Om de leefgemeenschappen in de zeebodem zeer gedetailleerd te bestuderen worden vaak bodembemonsteringstechnieken gebruikt zoals happers en boxcores, die een stukje bodem kunnen oppakken. Deze technieken worden uitgevoerd vanaf een onderzoeksschip, waarbij de happer overboord wordt gezet en tot de zeebodem wordt afgezonken. Daar zakt hij vanwege zijn gewicht in de bodem, waarna de happer zich sluit en weer aan boord wordt gehesen. De monsters worden aan boord verwerkt en veilig opgeslagen. In het lab kunnen sedimenteigenschappen zoals de hoeveelheid organisch materiaal en de korrelgrootte van het sediment, en ook het voorkomen van de organismen, nauwkeurig worden bepaald. Naast deze gebruikelijke technieken gebruiken we ook een nieuwe techniek: sediment profiel fotografie (SPI). Deze methode neemt een foto van een dwarsdoorsnede van de bovenste 20 cm van de zeebodem, zonder deze erg te verstoren. We gebruiken we deze foto’s in combinatie met de andere bodemmonsters om bodemkenmerken vast te stellen zoals sedimentkorrelgrootte, redoxdiepte (diepte tot waar zuurstof beschikbaar is in de bodem) en de aanwezigheid van holen of tunnels veroorzaakt door gravende organismen.

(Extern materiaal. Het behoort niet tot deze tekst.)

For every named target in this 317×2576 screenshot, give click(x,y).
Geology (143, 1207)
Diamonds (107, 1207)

Het derde deelproject heeft als doel om de functionele eigenschappen van verschillende leefgemeenschappen te onderzoeken, in relatie met de veerkracht en het herstel-potentieel van de gemeenschap. Het zal de invloed van alle samenwerkende omgevingsfactoren zoals hydrografische, fysische, chemische en biologische gradiënten onderzoeken, hoe deze leiden tot de verspreiding van de verschillende organismen, en hoe zij daardoor leefgemeenschappen vormen met specifieke structuren en functies. Daarnaast zullen de functionele eigenschappen van soorten worden gebruikt om in kaart te brengen hoe de leefsgemeenschappen reageren op menselijke activiteit. Het deelproject werkt nauw samen met deelproject 1 en deelproject 2, waarbij het zal verifiëren of de gemeenschappen zoals verwacht op grond van video en akoestische scans, zijn terug te vinden in de bodemmonsters.
Bestaande data zal worden gebruikt tijdens het plannen van nieuwe expedities, maar zal ook worden geïntegreerd in de analyse. Hierdoor wordt DISCLOSE een allesomvattende studie naar de macrofauna leefgemeenschappen op representatieve delen van de Nederlandse Noordzee bodem.